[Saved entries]

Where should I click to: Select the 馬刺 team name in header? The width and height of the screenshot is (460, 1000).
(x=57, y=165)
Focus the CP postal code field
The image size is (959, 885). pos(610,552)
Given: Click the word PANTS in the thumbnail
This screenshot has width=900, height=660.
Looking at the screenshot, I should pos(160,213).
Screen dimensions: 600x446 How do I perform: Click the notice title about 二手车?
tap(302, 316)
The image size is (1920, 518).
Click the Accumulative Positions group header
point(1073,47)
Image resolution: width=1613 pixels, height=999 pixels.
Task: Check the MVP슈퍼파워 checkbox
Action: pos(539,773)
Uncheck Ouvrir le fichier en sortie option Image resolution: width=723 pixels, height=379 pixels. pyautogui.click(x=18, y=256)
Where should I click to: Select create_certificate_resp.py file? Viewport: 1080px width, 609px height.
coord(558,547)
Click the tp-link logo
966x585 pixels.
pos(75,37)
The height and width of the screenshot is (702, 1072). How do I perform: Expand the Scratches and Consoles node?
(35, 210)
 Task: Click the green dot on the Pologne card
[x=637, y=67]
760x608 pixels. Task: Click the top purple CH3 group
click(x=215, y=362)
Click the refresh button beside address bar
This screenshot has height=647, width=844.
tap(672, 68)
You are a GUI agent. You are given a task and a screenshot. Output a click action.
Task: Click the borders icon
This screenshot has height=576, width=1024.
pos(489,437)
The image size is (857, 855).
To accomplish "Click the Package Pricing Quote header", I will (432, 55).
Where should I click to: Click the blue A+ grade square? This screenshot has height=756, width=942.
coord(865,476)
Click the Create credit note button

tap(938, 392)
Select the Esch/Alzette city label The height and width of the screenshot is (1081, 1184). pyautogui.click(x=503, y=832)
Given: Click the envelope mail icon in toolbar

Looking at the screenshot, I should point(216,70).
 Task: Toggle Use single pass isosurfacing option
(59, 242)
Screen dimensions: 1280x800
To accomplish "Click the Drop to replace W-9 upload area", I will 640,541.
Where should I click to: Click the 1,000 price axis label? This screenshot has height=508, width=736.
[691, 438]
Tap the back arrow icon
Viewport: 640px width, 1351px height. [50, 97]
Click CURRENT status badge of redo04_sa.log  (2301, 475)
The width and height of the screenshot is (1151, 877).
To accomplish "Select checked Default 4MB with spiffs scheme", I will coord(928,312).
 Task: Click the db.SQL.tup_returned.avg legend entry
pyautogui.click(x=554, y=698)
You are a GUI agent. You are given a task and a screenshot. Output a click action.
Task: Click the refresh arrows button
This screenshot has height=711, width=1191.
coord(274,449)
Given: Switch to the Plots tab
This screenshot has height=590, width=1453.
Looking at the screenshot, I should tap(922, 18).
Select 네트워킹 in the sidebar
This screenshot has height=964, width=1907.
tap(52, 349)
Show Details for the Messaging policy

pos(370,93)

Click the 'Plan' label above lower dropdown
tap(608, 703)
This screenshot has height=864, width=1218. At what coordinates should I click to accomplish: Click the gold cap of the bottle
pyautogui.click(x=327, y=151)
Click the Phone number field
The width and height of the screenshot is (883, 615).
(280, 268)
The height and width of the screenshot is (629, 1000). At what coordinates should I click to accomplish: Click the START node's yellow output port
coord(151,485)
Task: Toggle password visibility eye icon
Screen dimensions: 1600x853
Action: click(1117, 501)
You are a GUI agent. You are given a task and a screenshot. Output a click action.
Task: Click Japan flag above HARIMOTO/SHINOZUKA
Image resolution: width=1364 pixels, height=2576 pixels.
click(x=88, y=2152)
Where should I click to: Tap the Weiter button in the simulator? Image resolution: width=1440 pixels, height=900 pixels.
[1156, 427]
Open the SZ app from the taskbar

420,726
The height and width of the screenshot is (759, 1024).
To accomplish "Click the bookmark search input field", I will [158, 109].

## Description of the task
Search the records line by line for the word "refresh" and copy every line where it appears.

## Exercise output
Click the refresh button beside address bar
Task: Click the refresh arrows button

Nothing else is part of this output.